Caerphilly (that’s CaerPHILLY to you reporters if you don’t want to have the locals screaming at their TVs at the top of their voices) has decided to join the Halloween festival craze and is going at it hammer and tongs. Mayor Shiffley is supposed to have an assistant organizing the festivities, but she’s more bossy than efficient (and vanishes halfway through the event, to boot), so unsurprisingly the whole thing lands in Meg’s lap all over again. Unfortunately, some evilminded soul has decided to hijack the festivities for their own purposes, so soon enough Meg, the Mayor and Chief Burke have two real corpses on their hands, the local would-be vampire (formerly: the police department’s forensic pathologist) is carted off to hospital with a near-fatal head wound administered with a blunt object, the town is beset by scavenger hunters who seem to stop at very little in pursuit of a computer game called “Vampire Colonies II” created by the software company of Meg’s brother Rob, Mutant Wizards; and a group of live action role playing vampires have converged on the town with who knows what agenda of their own. — Meanwhile, Meg’s grandfather has added a bat cave to the local zoo (which is run by him), has managed to tame a bunch of ravens to stick to him more or less like sown to his wizard cloak with fine thread and croak “Nevermore” and similar Halloween’ish things, realistic-looking body parts show up in the zoo’s lion’s den and Florida alligator swamp areas (they are soon revealed as part of the scavenger hunt pranks, however) — and in the middle of the festivities, a former heavy metal drummer of Scandinavian origin comes into his own again, which promises great things for the subsequent year’s Halloween.
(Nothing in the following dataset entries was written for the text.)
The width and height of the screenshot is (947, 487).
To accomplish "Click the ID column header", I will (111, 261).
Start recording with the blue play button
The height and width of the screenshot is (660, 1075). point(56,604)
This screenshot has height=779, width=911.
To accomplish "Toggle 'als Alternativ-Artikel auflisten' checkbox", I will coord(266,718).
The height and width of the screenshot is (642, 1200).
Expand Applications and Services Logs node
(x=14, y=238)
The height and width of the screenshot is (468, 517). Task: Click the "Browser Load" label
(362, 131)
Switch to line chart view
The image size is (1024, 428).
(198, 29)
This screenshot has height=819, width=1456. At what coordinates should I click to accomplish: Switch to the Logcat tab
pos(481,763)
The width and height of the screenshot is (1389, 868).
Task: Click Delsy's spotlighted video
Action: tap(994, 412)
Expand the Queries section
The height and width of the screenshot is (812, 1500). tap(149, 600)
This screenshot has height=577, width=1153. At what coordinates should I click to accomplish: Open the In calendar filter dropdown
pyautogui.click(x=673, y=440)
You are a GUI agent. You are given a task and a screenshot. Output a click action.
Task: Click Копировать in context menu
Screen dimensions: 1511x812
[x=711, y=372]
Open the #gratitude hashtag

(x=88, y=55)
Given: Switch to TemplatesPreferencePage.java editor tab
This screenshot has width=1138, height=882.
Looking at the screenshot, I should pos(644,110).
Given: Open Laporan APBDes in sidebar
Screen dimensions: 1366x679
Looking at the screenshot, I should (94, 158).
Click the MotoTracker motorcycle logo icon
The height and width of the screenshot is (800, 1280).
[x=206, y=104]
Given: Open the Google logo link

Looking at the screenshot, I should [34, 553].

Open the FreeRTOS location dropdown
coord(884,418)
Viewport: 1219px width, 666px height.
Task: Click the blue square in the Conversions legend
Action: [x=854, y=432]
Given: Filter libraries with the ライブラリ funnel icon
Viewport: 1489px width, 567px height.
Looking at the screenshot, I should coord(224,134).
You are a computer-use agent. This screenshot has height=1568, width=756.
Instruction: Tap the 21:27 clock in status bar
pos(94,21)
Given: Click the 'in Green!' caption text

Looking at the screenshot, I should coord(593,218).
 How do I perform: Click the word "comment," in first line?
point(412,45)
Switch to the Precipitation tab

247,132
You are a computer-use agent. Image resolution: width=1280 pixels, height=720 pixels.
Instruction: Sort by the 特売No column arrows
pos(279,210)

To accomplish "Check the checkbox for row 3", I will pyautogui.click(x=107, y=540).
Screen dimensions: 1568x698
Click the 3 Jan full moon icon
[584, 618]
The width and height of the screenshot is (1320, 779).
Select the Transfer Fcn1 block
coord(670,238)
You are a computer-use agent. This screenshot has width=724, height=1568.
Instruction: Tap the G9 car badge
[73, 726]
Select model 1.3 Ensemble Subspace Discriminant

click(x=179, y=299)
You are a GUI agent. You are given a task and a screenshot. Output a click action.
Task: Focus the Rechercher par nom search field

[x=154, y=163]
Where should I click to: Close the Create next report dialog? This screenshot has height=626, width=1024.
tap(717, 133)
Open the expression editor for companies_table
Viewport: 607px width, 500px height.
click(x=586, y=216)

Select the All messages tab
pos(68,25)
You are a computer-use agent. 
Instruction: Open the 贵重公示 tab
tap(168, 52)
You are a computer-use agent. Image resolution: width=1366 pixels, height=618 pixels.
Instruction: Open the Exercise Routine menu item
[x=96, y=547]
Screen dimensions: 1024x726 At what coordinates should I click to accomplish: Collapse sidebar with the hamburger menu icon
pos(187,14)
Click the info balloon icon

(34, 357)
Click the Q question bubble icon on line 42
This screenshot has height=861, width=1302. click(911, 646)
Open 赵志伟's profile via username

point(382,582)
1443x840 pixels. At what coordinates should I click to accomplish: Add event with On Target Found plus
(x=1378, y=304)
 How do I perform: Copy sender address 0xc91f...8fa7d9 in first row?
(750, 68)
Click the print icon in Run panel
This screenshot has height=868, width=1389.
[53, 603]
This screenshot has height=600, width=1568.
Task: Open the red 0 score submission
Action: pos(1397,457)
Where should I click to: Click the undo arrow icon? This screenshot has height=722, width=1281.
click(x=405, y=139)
As an installment in the series that is set against the backdrop of a major holiday I didn’t love this quite as much as Andrews’s recent Meg Langslow Christmas books (Duck the Halls and The Nightingale Before Christmas) — perhaps because unlike Christmas, Halloween is the sort of holiday where you more or less expect a certain amount of craziness anyway; so oddly, it didn’t offer quite as much opportunity for Andrews’s comic genius to shine as the Christmas setting, where the contrast between the expectation of a supremely peaceful holiday (certainly in a small town setting at least!), and the chaos engendered by the intrusion of violent crime and various pranks seems to work a bit better — at least for me — than in a setting that, like Halloween, must have had Andrews walking a fine tightrope practically all the time in order not to have things going over the top. But this is ultimately nit-picking … first and foremost, at now over 20 entries (of which this is no. 19), I’m happy to see that the series is still going so strong at all!